Audio Classification: Training a Drum Kit Classifier

May 17, 2026

Audio Classification: Training a Drum Kit Classifier

This post describes a first attempt at an AI project I have been working on: audio classification of single drum hits — collecting one-shots from sample packs, building a labelled dataset, fine-tuning Wav2Vec2, and publishing both dataset and model to Huggingface.

The finished artefacts are public here:

Dataset: airasoul/drum-kit
Model: airasoul/wav2vec2-base-drum-kit

The original source Jupyter notebooks can be found in the following github repository:

drumkit-classifier

In this post

What was built (dataset, augmentation, training)
Results
Using the dataset and model
Limitations

What was built

The goal was a classifier that takes a short WAV of a single drum or percussion hit and returns one of ten instrument labels. Everything below was done in a sequence of Jupyter notebooks; the early work is summarised here as outcomes rather than a tutorial.

Dataset. Roughly 3,000 one-shot WAV files were gathered from several open source sample packs. Files were sorted into ten classes by matching filenames against keyword rules — kick, bd, snare, hat, tom, and so on — then renamed to a consistent pattern (kick-000001.wav, etc.). All audio was resampled to 16 kHz mono, which matches facebook/wav2vec2-base and keeps training practical.

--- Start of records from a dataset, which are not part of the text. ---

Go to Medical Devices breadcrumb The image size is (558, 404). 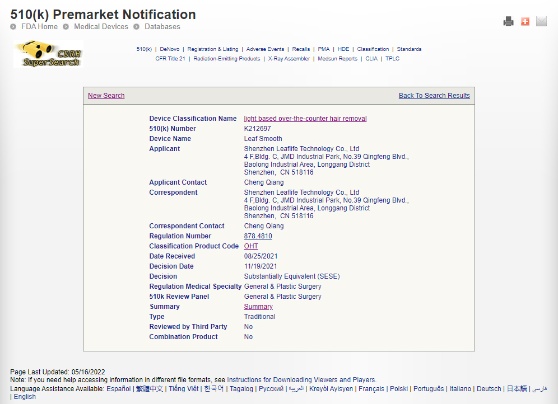pos(101,27)
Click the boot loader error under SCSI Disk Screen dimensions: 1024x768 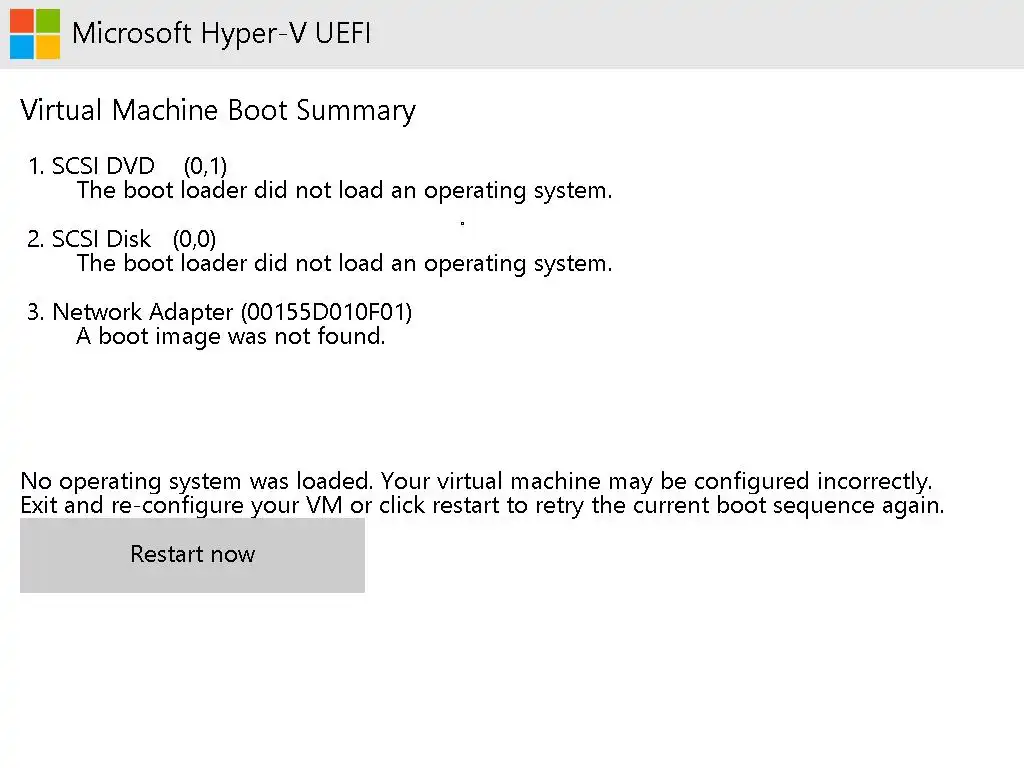344,263
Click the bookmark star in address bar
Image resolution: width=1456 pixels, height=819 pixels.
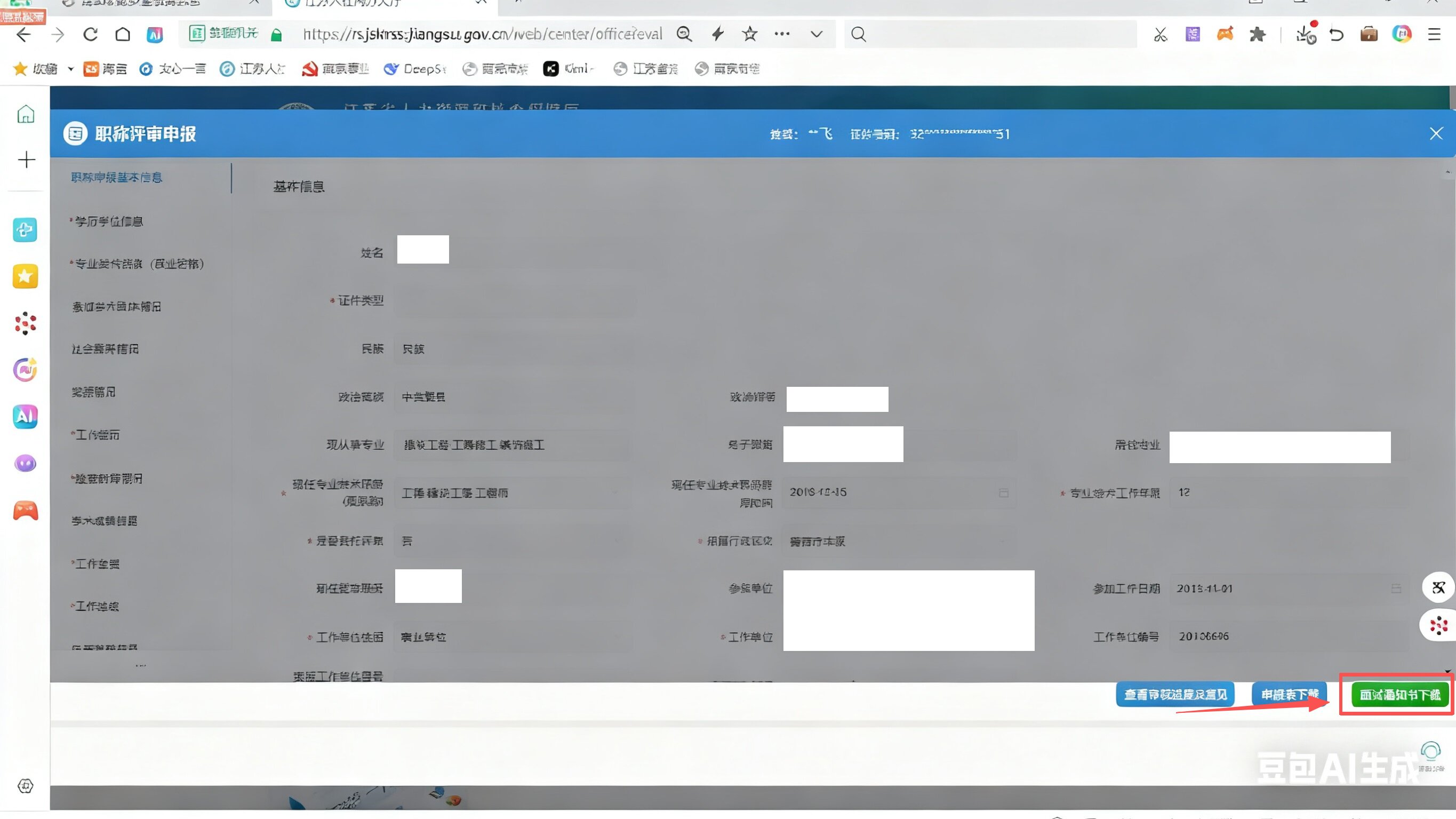coord(749,34)

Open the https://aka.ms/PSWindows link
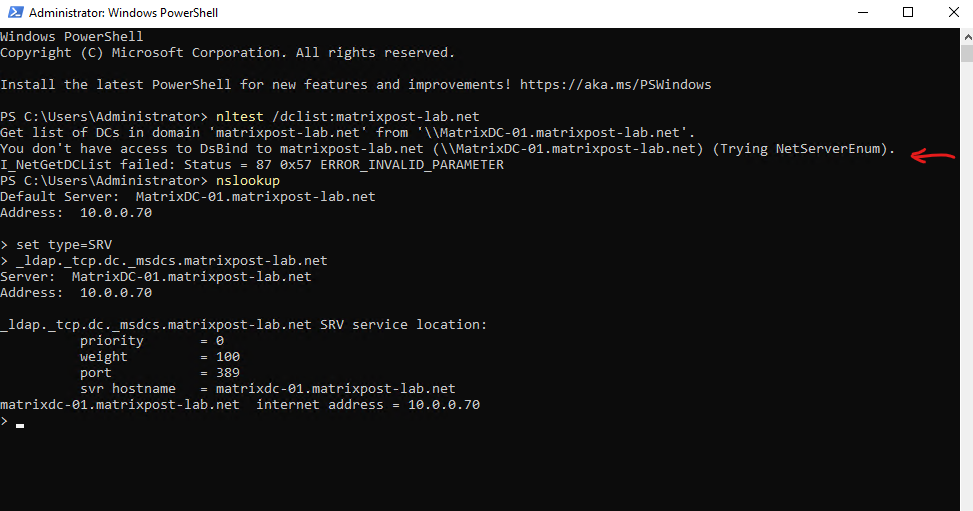tap(616, 84)
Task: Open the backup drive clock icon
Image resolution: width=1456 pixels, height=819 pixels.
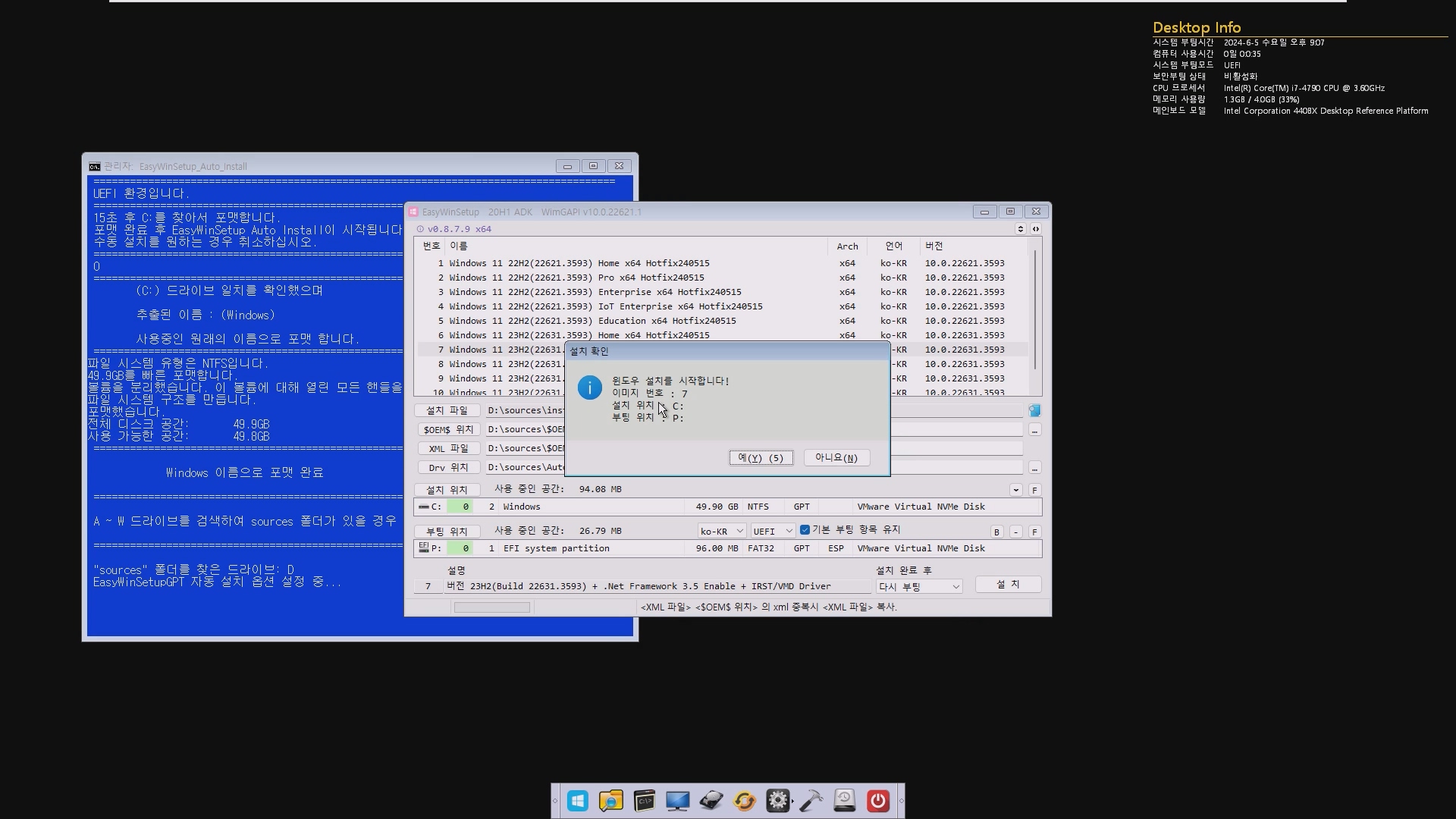Action: tap(844, 801)
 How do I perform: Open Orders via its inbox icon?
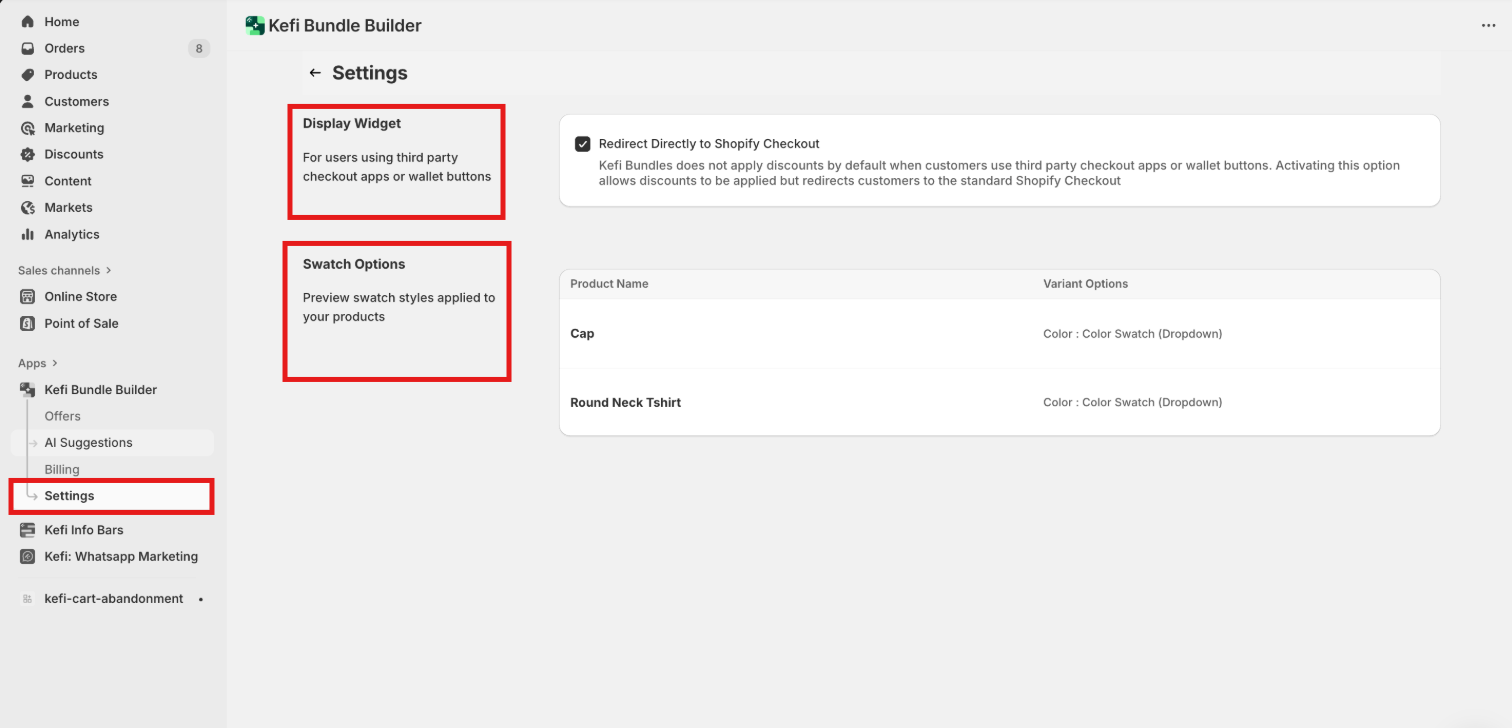(x=28, y=48)
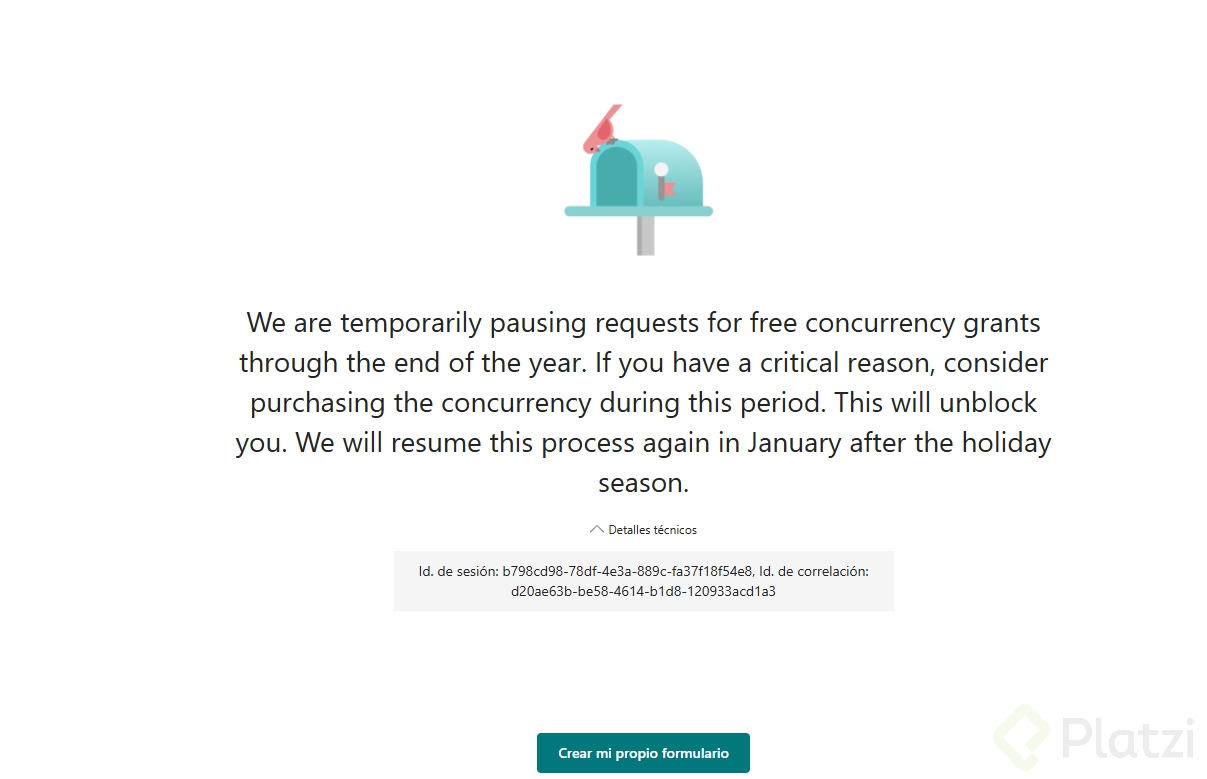The image size is (1207, 779).
Task: Click the red flag on the mailbox
Action: click(x=668, y=187)
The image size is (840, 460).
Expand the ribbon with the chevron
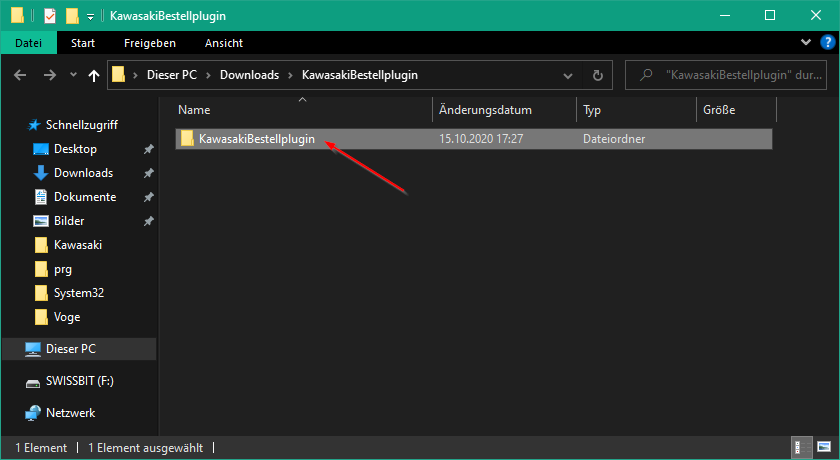point(806,42)
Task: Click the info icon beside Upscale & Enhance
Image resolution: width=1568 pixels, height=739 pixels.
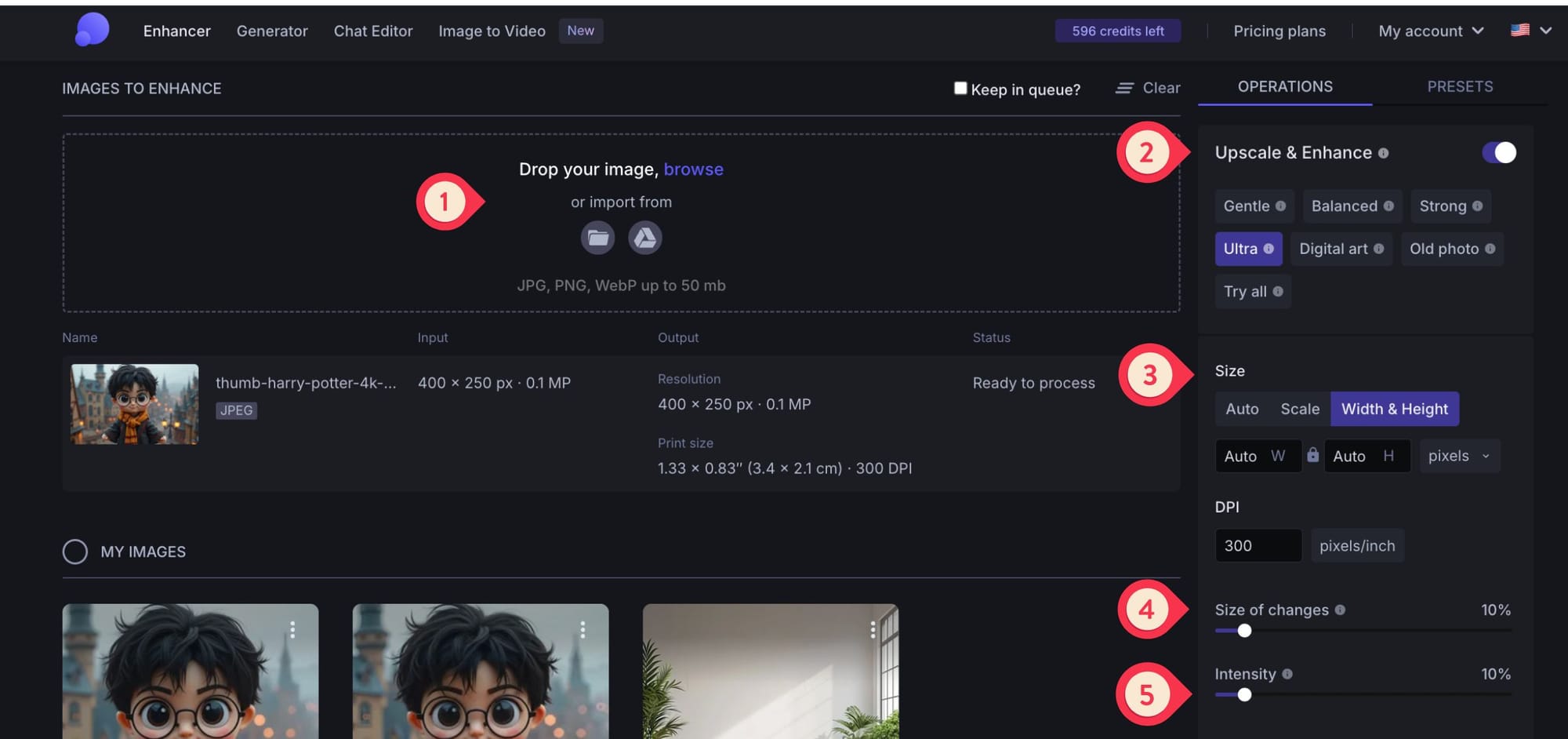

Classes: clap, conga, crash, cymbal, hat, kick, ride, rim, snare, tom.

Augmentation. To stretch the data without recording more hits, each original file was left in place and three variants were written alongside it: a slight time stretch, low-level noise, and gain change (±20%). Augmented files use suffixes -stretch, -noise, and -gain in the filename. That roughly quadruples the material the model sees while keeping labels tied to the parent folder.

Hub dataset. The folder tree was pushed to Hugging Face as airasoul/drum-kit. Labels follow the usual Hub convention: the parent directory name is the class. The split is 90% train / 10% test, fixed with seed 42. Each row exposes an audio feature (path, array, sampling rate) and a string label.

Model. facebook/wav2vec2-base was fine-tuned for ten-way classification on the Hub dataset. Clips are truncated or padded to 3 seconds at 16 kHz. Training ran for 10 epochs with evaluation each epoch; a weighted loss was used in places to reduce bias toward over-represented classes (e.g. the model defaulting to “snare”). The best checkpoint was published as airasoul/wav2vec2-base-drum-kit (~360 MB weights).

Results

On the held-out test split (300 samples), the published model reaches 97.0% accuracy.

Validation during training reached ~95.7% by epoch 10.

Class	Precision	Recall	F1-score
clap	1.00	1.00	1.00
conga	0.96	0.93	0.95
crash	0.97	0.97	0.97
cymbal	1.00	0.91	0.95
hat	1.00	0.97	0.98
kick	1.00	0.94	0.97
ride	0.94	1.00	0.97
rim	1.00	1.00	1.00
snare	0.89	0.96	0.93
tom	0.92	1.00	0.96

Load the dataset

Load the drum-kit dataset from the Hugging Face Hub using datasets.load_dataset. The dataset is already split into train (and optionally test) via the deployment script, so no manual split is needed. This cell also inspects the dataset features (audio, label) and overall structure.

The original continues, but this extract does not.